▶ WHAT TO DO:
1. From the article on investing in The Cheesecake Factory below, return the passage starting with "1. The Cheesecake Factory is" and going on through "benefit both the company and its investors.", copied word for word.
2. Answer these questions using the article on investing in The Cheesecake Factory below:
(a) In what year was the company founded?
(b) Which four named companies does the article list as competitors?
(c) What kind of dining does the company rely on for most of its revenue?

Should You Invest in The Cheesecake Factory?

Aaditya Patel
3 min readJan 10, 2021


PHOTO CREDIT: The Cheesecake Factory


The Cheesecake Factory Incorporation is a company based in the United States. The company operates a chain of 264 Cheesecake Factory restaurants in the United States and Canada. In these restaurants, the company serves a wide variety of cuisine, including both American and Italian food. The company was founded in 1972.

Why You Should?

  1. The Cheesecake Factory is a great reopening play. As more people get vaccinated, they will return to malls and public spaces around the world. This will cause a spike in sales for Cheesecake Factory store because most of their locations are in malls and in large public spaces, which have been shut down due to this pandemic. This will benefit the company and investors.
  2. The Cheesecake Factory will benefit off more COVID-19 stimulus. Not only will the company receive some of these funds in order to aid its recovery but people who have more disposable income due in part because of this stimulus will go out to a Cheesecake Factory restaurant in order to spend it. This will benefit both the company and its investors.
  3. The Cheesecake Factory has some good brand recognition across most of the markets that it will serve. It is known as a great fast-casual dining restaurant which serves good Italian and American food. This will benefit the company’s recovery as more people will flock to these restaurants due in part because of strong brand recognition. This will benefit the company and investors in the company.
  4. The company has seen rising revenues and profits over the past couple of financial years. Though this might not return for some time, these previous financial numbers have somewhat aided the company through these dark economic and financial times. This has benefited the company and investors in the company. In the financial year of 2019, the company reported revenues of around 2.33 billion and profits of around 99 million. Both of these metrics are higher than what the company reported in the financial year of 2018 when they had lower revenues of around 2.26 billion but higher profits of around 157 million.
PHOTO CREDIT: Yahoo Finance

Why You Should Not?

  1. The Cheesecake Factory faces tough competition across all of the markets that it serves. In addition to small business competition, the company also faces competition from Chipotle, McDonald’s, Darden Restaurants, Shake Shack, and many others. This has hurt the company’s sales during this pandemic and might also hurt investors in the company.
  2. The COVID-19 pandemic has hurt the company’s sales over the past couple of financial quarters. This is because of the COVID-19 pandemic, which has shut down some of the company’s restaurants. Furthermore, this has also shut down indoor dining something which Cheesecake Factory relies on for most of its revenue. This has hurt both the company and its investors.


In my opinion, I think that The Cheesecake Factory is not the best restaurant stock to invest in. This is because of stiff competition as well as this pandemic. However, it remains a decent reopening play, it will benefit off more COVID stimulus, it still has decent brand recognition, and has had rising revenues and profits in the past.

▶ SUPPLIED RECORDS:
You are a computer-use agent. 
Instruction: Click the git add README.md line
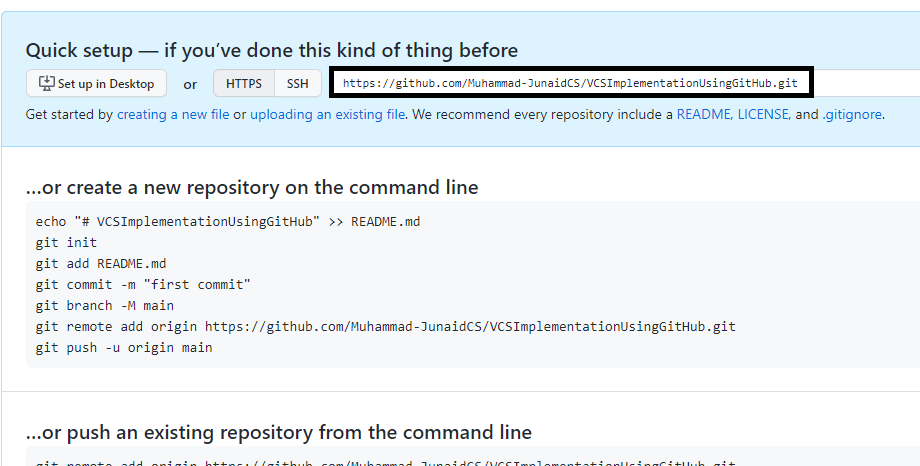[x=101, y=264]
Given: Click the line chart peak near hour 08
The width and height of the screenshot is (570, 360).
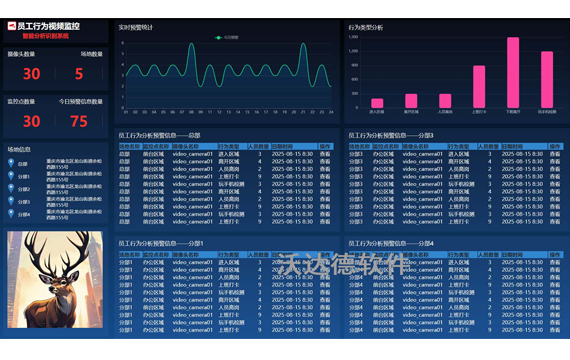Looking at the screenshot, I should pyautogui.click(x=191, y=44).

--

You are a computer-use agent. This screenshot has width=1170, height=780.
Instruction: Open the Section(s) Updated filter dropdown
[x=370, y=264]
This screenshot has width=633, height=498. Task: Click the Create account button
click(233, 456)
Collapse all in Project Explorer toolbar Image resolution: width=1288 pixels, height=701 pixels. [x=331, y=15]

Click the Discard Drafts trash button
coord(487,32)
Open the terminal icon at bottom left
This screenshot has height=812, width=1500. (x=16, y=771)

▶ RESPONSES PER TASK:
1.
1. The Cheesecake Factory is a great reopening play. As more people get vaccinated, they will return to malls and public spaces around the world. This will cause a spike in sales for Cheesecake Factory store because most of their locations are in malls and in large public spaces, which have been shut down due to this pandemic. This will benefit the company and investors.
  2. The Cheesecake Factory will benefit off more COVID-19 stimulus. Not only will the company receive some of these funds in order to aid its recovery but people who have more disposable income due in part because of this stimulus will go out to a Cheesecake Factory restaurant in order to spend it. This will benefit both the company and its investors.

2.
(a) 1972
(b) Chipotle, McDonald’s, Darden Restaurants, and Shake Shack
(c) Indoor dining